I could just gobble them up!

Monday, mar. 3, 2008   |   0 comments
I got my very first sighting of the last two remaining wild wild Oakland Rose Garden turkeys around Christmastime. It was twilight, and the garden, already an unexpectedly magical and tidy place, was extra cinematic in the blue light, with its gently babbling waterfall fountain and stark branches holding on to just a few precious last-minute roses. It felt like a very lucky place and time to be, and I think I may have even been whistling when suddenly this gigantic turkey loomed into my path. Its partner trailed a few feet behind, looking as huge and strange and un-city-like as its mate. And bringing up the rear was a clucking good Samaritan, a nice woman who was gently trying to herd the turkeys deeper into the gardens and away from the car-lined street leading up to the park. “Sometimes they get a little lost,” she said to me, and we exchanged giddy smiles over how much sweeter life is when you throw random wild turkey sightings into the mix.

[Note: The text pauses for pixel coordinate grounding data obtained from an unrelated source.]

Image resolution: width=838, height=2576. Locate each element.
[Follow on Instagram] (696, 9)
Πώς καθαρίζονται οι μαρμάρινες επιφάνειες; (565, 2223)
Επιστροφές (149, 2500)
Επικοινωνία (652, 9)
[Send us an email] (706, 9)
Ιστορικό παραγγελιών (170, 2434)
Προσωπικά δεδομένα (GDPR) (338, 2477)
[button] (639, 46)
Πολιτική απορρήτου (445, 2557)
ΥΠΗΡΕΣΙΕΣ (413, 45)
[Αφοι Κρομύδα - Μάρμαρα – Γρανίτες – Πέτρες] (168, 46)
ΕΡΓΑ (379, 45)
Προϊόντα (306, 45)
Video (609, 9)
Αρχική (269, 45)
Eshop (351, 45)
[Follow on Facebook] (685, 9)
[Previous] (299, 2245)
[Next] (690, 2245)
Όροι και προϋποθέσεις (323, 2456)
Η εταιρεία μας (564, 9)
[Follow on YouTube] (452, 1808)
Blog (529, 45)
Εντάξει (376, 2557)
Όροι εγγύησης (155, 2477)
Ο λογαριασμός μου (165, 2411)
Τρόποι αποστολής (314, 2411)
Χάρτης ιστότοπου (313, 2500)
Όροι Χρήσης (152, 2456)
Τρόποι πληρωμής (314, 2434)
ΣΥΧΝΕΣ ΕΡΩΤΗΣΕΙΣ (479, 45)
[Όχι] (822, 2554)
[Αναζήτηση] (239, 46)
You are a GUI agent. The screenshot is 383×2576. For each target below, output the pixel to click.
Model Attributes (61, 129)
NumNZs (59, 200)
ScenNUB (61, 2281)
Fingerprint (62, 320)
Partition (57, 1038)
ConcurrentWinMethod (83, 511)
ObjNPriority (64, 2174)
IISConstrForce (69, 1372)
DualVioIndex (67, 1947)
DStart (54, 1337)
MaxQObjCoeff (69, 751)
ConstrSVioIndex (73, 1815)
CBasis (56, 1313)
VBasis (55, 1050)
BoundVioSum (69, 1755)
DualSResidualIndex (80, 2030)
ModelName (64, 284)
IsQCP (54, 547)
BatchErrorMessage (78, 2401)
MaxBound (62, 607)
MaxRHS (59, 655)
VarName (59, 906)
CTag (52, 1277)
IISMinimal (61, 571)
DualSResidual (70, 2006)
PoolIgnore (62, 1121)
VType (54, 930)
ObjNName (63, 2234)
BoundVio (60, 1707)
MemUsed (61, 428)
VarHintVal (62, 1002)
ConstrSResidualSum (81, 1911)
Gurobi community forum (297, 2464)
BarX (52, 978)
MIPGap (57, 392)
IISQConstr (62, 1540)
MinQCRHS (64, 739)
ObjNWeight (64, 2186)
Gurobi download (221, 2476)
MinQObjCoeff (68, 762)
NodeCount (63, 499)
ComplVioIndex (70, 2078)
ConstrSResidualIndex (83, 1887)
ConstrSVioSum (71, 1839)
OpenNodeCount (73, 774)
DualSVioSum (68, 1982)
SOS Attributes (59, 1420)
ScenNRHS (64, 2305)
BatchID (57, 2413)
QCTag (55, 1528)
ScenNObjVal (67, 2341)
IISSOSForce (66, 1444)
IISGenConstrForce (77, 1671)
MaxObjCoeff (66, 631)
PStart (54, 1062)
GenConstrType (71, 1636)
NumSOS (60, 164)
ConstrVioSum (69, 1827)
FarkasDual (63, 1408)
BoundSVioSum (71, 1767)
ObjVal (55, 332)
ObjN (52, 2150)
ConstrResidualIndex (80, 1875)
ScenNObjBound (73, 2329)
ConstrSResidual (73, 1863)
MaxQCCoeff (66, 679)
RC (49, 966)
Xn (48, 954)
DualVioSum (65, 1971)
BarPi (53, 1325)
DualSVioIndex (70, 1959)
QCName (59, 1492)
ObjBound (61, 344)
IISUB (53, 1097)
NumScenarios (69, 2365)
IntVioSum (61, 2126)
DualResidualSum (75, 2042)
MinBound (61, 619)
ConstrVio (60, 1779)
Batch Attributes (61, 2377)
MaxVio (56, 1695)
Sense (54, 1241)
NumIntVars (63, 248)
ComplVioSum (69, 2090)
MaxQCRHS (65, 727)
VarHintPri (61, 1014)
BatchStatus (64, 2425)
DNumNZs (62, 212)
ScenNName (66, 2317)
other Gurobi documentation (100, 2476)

A few weeks ago, I saw them again. I was walking to work when I spotted a bird-like shape up ahead; without my glasses I at first thought it was a pigeon, but as I kept walking and the perspective failed to shift, I realized it was a much larger affair. I stopped and squinted and finally made out the shape of Turkey One, standing on the sidewalk in front of the dry cleaners and looking very lost and uncomfortable. A horn blasted off to the left, and I saw that Turkey Two was actually scuttling around in the middle of busy, four-laned Grand Avenue. Oh! Another pedestrian and I rushed out into the road, which only caused the turkey to flutter deeper into traffic. We froze and exchanged looks of alarm with the drivers of the stopped cars as we all just stood in place and watched as the turkeys darted and lurched and ultimately got themselves back to the sidewalk and pointed in the right direction for home.

And now, suddenly, the turkeys are everywhere. I came downstairs yesterday morning to find one of them standing at the bus stop, like some kind of dazed, impatient commuter – I called Marco and told him to come down with his camera:

And then this morning, the turkeys had managed to work their way into the route the dog and I take for our morning walk. Daisy was thrilled by the appearance, her bloodlust going from zero to kill within .00002 seconds of our spotting them. To avoid disaster, I was forced to curtail our walk by ducking down a shortcut. And as we did so, I busted myself feeling a touch of resentful irritation that the turkeys blew us off course. The magical turkeys, now an almost everyday occurrence, had lost some of the thrill that before would have made me happily divert my day.

But it wouldn't do to start taking those dumb tender turkeys for granted. Just like love! Because if they were ever to come to a sticky end, meet the wrong end of a Nissan Sentra or deep fryer, I really would be so very saddened by the loss. Wild turkeys! In Oakland!